11. The system of claim 9, wherein the processor is further configured to continuously receive the log files from a log file shipper.

12. The system of claim 9, wherein the processor is further configured to: process the log files automatically streamed from the at least one log directory as the log files are received to generate deserialized log files; and process the deserialized log files to generate enriched log files having additional information.

13. The system of claim 9, wherein the processor is further configured to apply the configuration file to the log files by receiving a logging yaml file including patterns and pattern types associated with faults and applying the logging yaml file to the log files including at least one of the patterns and at least one of the pattern types to identify a particular error associated with at least one of the faults.

14. The system of claim 9, wherein the processor is further configured to: store log data associated with the log files in a storage device; and present on a display device a visualization of the log data associated with the log files.
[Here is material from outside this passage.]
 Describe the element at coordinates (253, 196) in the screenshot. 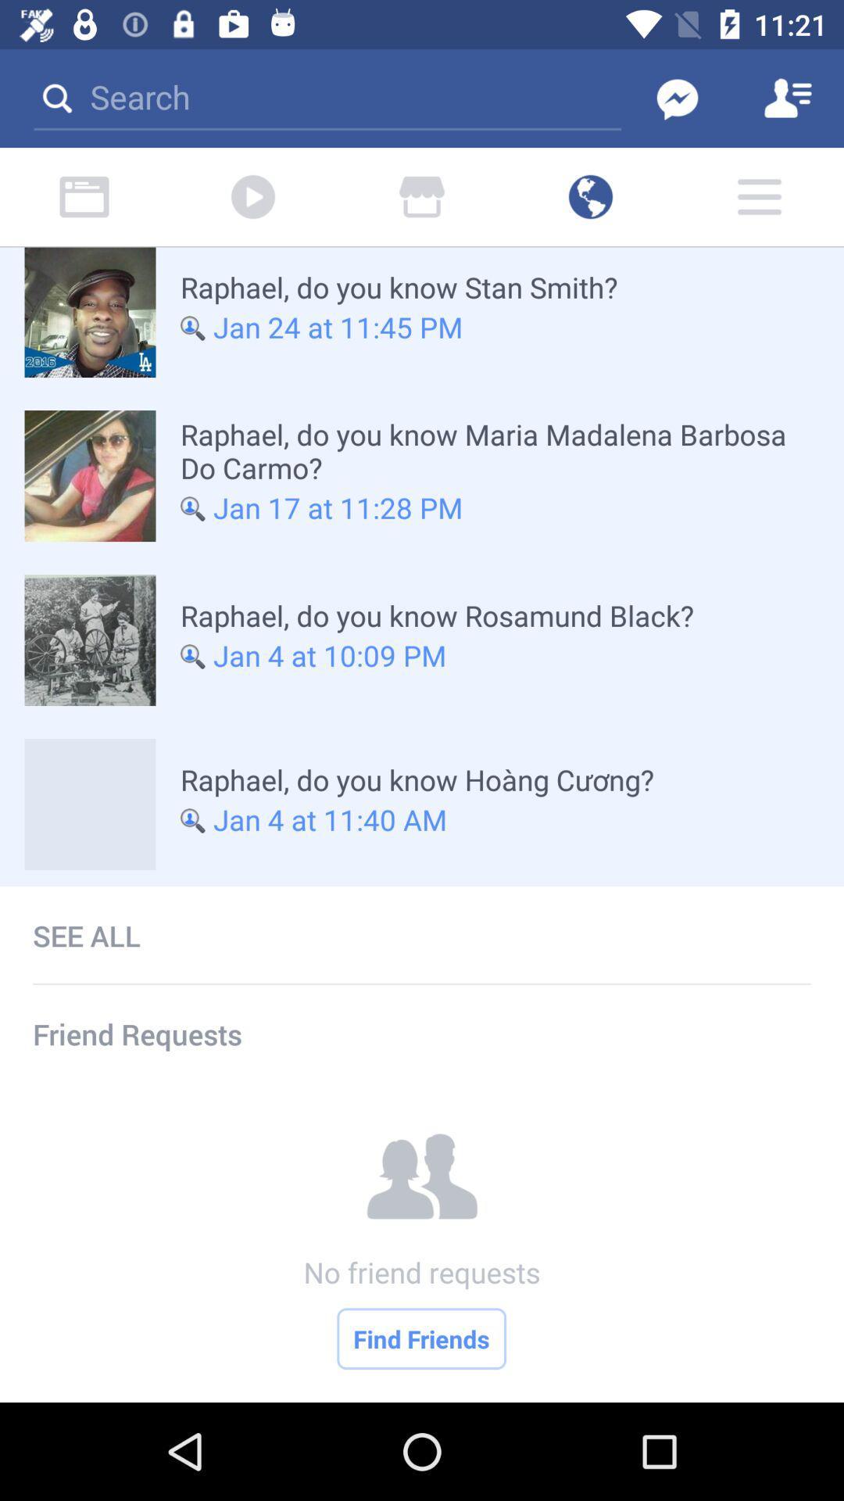

I see `the play icon` at that location.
15. A non-transitory computer-readable media having computer-readable instructions stored thereon, which when executed by a processor causes the processor to perform operations comprising: receiving, from at least one log directory associated with at least one server, log files associated with applications running on the at least one server, the log files automatically streamed from the at least one directory; storing in memory the log files automatically streamed from the at least one log directory as the log files are received; obtaining, from a database, a template for identifying faults of the applications associated with the log files automatically streamed from the at least one log directory; applying the template to the log files stored in the memory to identify the faults of the applications associated with the log files; obtaining, from the database, a configuration file from the database for generating an error message identifying the faults of the applications associated with the log files automatically streamed from the at least one log directory; applying the configuration file to the log files stored in the memory to generate the error message identifying the faults of the applications associated with the log files; and transmitting, over a network, the error messages to an operations support system for addressing the faults of the applications associated with the log files.

16. The non-transitory computer-readable media of claim 15, wherein the log files automatically streamed from the at least one log directory are continuously streamed from the at least one log directory.

17. The non-transitory computer-readable media of claim 15, wherein the applying the template to the log files to identify the faults of the applications associated with the log files further comprises: determining, based on the template, a value in the log files identifying the fault.

18. The non-transitory computer-readable media of claim 15, wherein the receiving the log files further comprises continuously receiving the log files from a log file shipper.

19. The non-transitory computer-readable media of claim 15, wherein the applying the configuration file to the log files further comprises: receiving a logging yaml file including patterns and pattern types associated with faults; and applying the logging yaml file to the log files including at least one of the patterns and at least one of the pattern types to identify a particular error associated with at least one of the faults.

20. The non-transitory computer-readable media of claim 15, further comprising: storing log data associated with the log files in a storage device; and presenting on a display device a visualization of the log data associated with the log files.